More recently crypto exchanges must issue 1099-K and 1099-B forms if you have more than $20,000 in proceeds and 200 or more transactions on an exchange the exchange needs to submit that information to the IRS.

Is cashback from crypto cards taxable? ›

When users receive cryptocurrency cashback rewards, these are typically considered income under most tax laws. The primary risk involves cryptocurrency volatility: The reward's value is based on the market value at receipt.

Are Coinbase debit card rewards taxed? ›

There are generally no tax implications if you spend US dollars (USD) or USD Coin (USDC). Spending any other kind of crypto involves selling your assets. Selling crypto using your card is a taxable transaction. Just like when you sell crypto on Coinbase, you'll be required to report gains and losses on your tax return.

How do taxes work with crypto com card? ›

When you spend crypto using your Crypto.com Visa Card, you're actually converting your crypto for cash. This is a disposal as you're selling crypto for fiat currency and as such, you'll realize a capital gain or loss. If you have a gain, you'll pay Capital Gains Tax on that amount.

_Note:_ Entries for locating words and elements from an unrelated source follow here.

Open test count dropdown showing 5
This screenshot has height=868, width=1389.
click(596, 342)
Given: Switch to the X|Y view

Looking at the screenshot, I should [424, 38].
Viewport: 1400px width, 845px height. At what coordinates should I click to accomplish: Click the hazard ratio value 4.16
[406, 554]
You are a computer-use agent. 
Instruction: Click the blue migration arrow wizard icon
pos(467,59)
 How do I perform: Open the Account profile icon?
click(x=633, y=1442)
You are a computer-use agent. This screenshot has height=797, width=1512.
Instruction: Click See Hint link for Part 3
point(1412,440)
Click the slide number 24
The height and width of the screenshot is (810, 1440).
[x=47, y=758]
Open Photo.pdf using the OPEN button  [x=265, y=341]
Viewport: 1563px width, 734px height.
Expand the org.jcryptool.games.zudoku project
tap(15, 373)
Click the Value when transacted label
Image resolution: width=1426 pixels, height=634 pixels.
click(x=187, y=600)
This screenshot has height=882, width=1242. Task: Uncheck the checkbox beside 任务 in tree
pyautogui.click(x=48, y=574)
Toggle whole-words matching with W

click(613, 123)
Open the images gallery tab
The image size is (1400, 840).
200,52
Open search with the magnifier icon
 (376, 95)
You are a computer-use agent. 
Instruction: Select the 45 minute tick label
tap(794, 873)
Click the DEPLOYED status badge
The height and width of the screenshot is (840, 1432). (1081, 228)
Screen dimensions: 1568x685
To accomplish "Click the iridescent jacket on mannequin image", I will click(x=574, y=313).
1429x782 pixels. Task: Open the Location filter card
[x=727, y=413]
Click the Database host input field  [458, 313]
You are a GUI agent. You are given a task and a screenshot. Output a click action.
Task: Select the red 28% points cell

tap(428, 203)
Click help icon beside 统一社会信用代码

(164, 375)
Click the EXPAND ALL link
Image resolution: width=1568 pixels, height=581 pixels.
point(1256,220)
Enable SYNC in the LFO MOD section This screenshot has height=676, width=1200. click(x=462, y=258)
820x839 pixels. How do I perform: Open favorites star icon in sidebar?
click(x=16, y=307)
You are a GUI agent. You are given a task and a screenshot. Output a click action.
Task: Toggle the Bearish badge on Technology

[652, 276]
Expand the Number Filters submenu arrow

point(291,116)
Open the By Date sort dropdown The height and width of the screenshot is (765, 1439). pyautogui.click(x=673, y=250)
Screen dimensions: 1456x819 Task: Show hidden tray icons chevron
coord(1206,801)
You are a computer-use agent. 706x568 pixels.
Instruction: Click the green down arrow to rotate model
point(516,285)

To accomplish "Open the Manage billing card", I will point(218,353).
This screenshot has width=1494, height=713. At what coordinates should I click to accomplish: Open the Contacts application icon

How to avoid paying taxes on crypto? ›

9 Ways to Legally Avoid Paying Crypto Taxes
  1. Buy Items on BitDials.
  2. Invest Using an IRA.
  3. Have a Long-Term Investment Horizon.
  4. Gift Crypto to Family Members.
  5. Relocate to a Different Country.
  6. Donate Crypto to Charity.
  7. Offset Gains with Appropriate Losses.
  8. Sell Crypto During Low-Income Periods.
Mar 22, 2024

How to calculate crypto taxes? ›

In the US, crypto tax rates vary based on your income and how long you hold the assets. Short-term gains are taxed at ordinary income rates ranging from 10% to 37%, while long-term gains are taxed at preferential rates ranging from 0% to 20%, depending on income. Income from crypto is taxed at regular income tax rates.

How much do you pay taxes on crypto before withdrawal? ›

Long-term capital gains tax for crypto

While these types of gains aren't taxed as ordinary income, you still use your taxable income to determine the long-term capital gains bracket you're in. Depending on your income and filing status, you'll generally either pay 0%, 15% or 20% on your long-term gains.

How can I avoid IRS with crypto? ›

9 Ways to Legally Avoid Paying Crypto Taxes
  1. Buy Items on BitDials.
  2. Invest Using an IRA.
  3. Have a Long-Term Investment Horizon.
  4. Gift Crypto to Family Members.
  5. Relocate to a Different Country.
  6. Donate Crypto to Charity.
  7. Offset Gains with Appropriate Losses.
  8. Sell Crypto During Low-Income Periods.
Mar 22, 2024

What is the IRS rule on crypto? ›

WASHINGTON — The Internal Revenue Service today reminded taxpayers that they must again answer a digital asset question and report all digital asset related income when they file their 2023 federal income tax return, as they did for their 2022 federal tax returns.

What happens if you don t report crypto to IRS? ›

US taxpayers must report any profits or losses from trading cryptocurrency and any income earned from activities like mining or staking on tax return forms, such as Form 1040 or 8949. Not reporting can result in fines and penalties as high as $100,000 or more severe consequences, including up to five years in prison.

What is the IRS summary statement for crypto? ›

The IRS requires all filers to state whether they've received or sold digital currency in the relevant tax year. When reporting your realized gains or losses on cryptocurrency, use Form 8949 to work through how your trades are treated for tax purposes.